| Data |
◆ ◆ ◆ ◆ ◆ ◆ ◆

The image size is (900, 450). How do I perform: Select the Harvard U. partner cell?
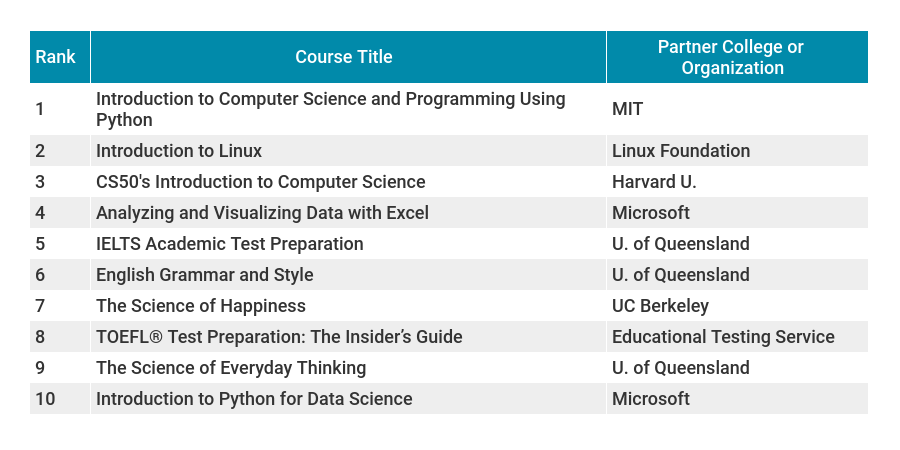654,182
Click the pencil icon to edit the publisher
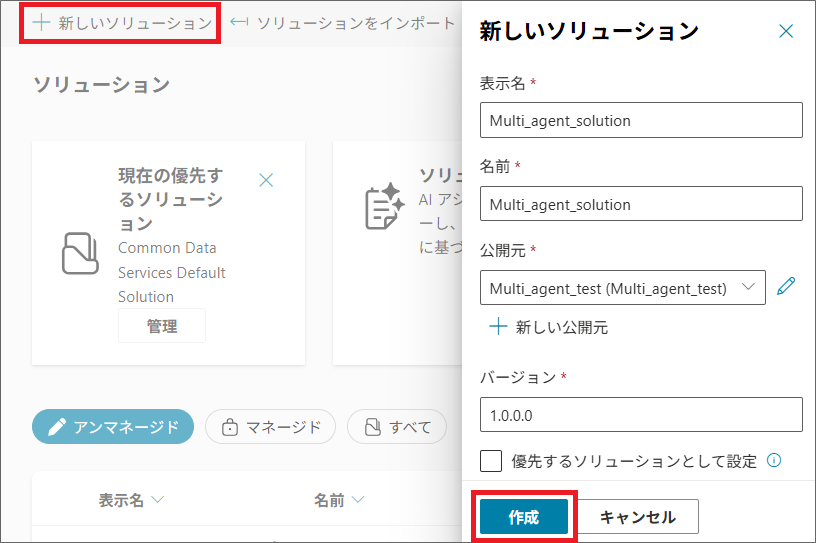 pyautogui.click(x=787, y=287)

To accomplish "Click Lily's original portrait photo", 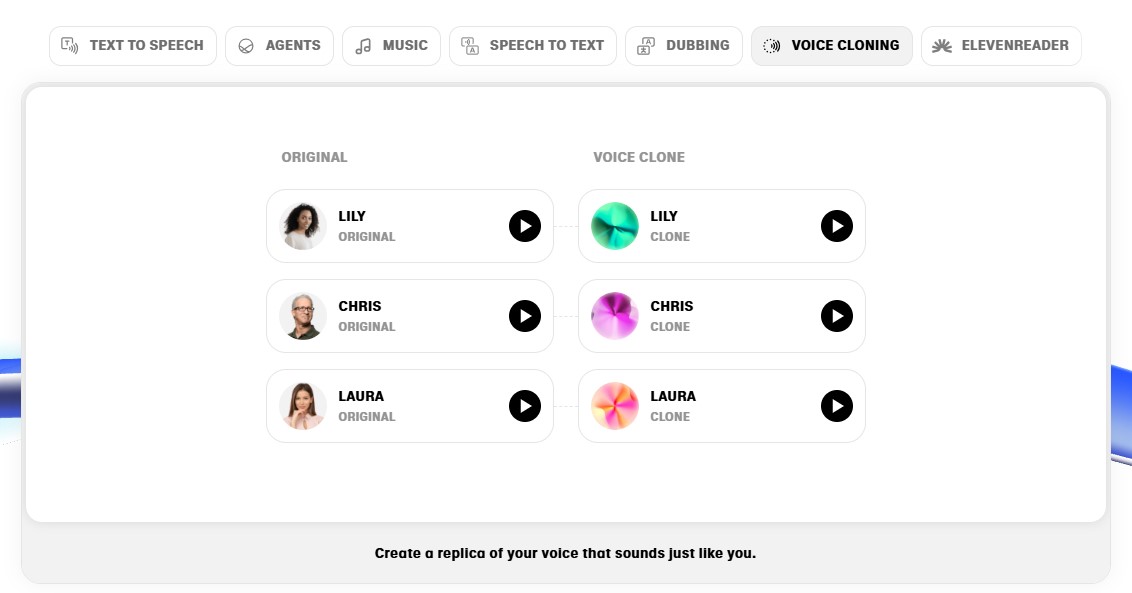I will 303,226.
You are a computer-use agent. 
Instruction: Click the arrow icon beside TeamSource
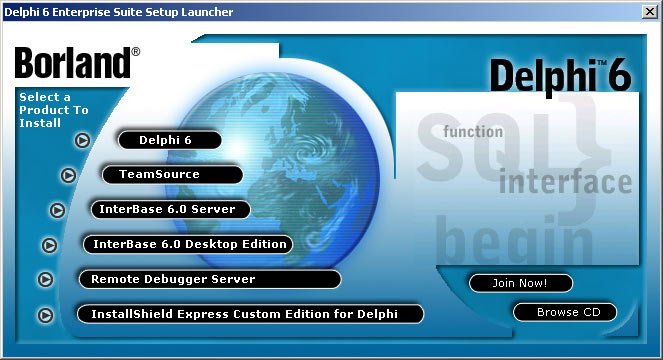point(68,175)
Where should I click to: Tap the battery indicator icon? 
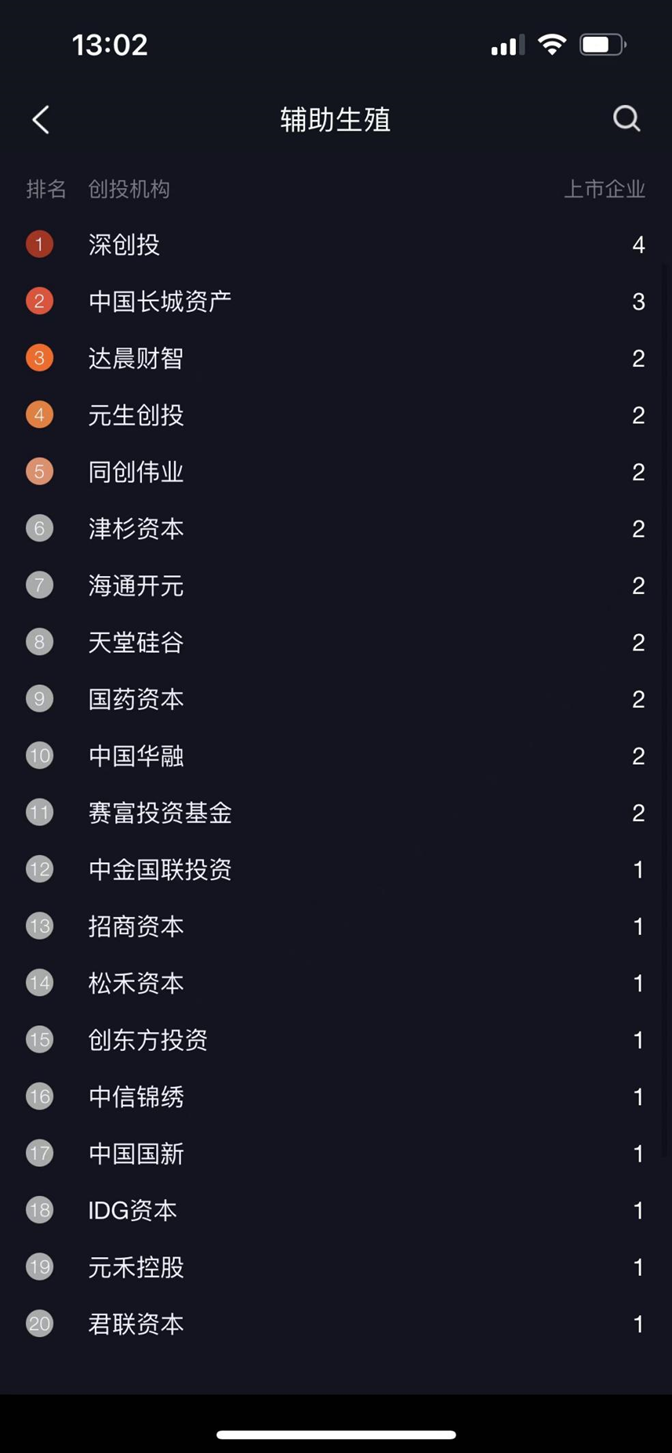point(602,45)
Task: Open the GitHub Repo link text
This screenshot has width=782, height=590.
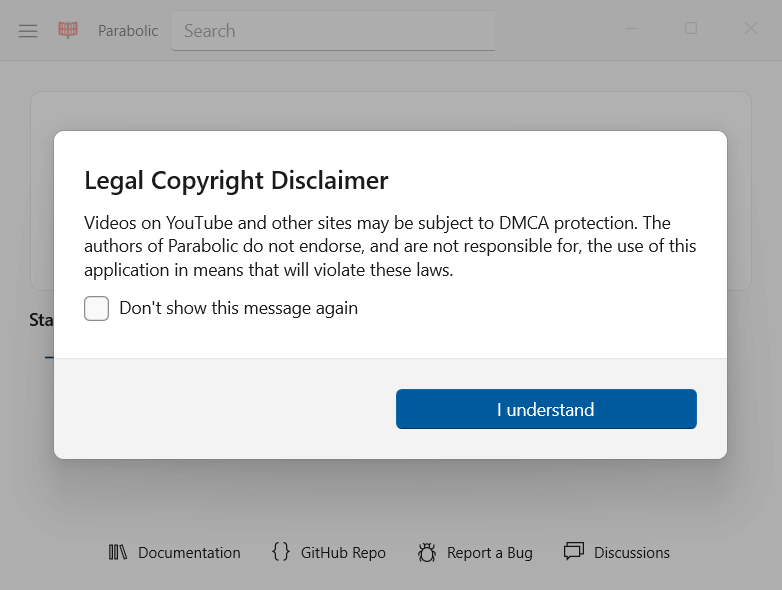Action: pyautogui.click(x=343, y=553)
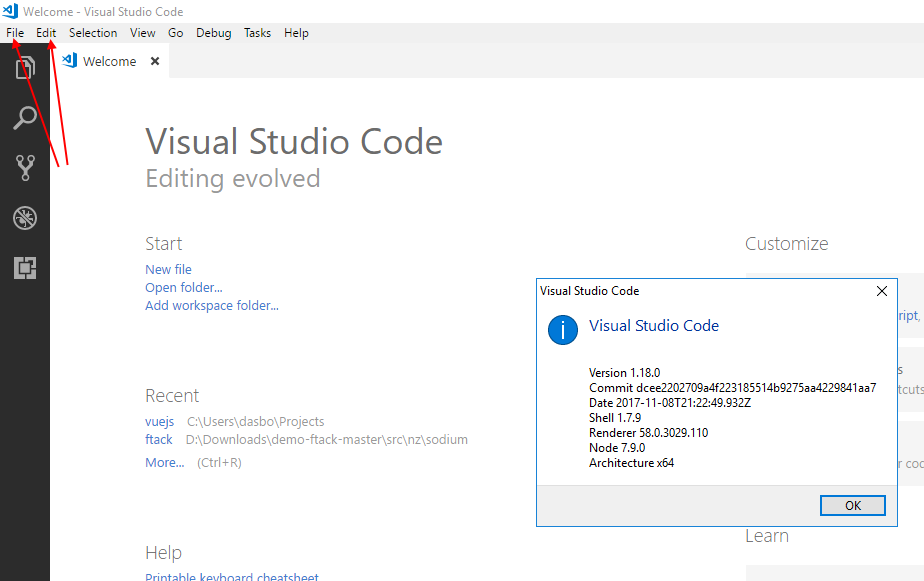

◆ ◆ ◆ ◆ ◆ ◆ ◆

| Work item |
Beginning with the line where "You are a computer-use agent." appears, transcribe the records above word for word through their last line, and include no pictures.

| Solution to the problem |
You are a computer-use agent. 
Instruction: Click the arrow icon beside TeamSource
point(68,175)
Where should I click to: Tap the battery indicator icon? 
point(602,45)
Task: Open the GitHub Repo link text
This screenshot has width=782, height=590.
Action: pyautogui.click(x=343, y=553)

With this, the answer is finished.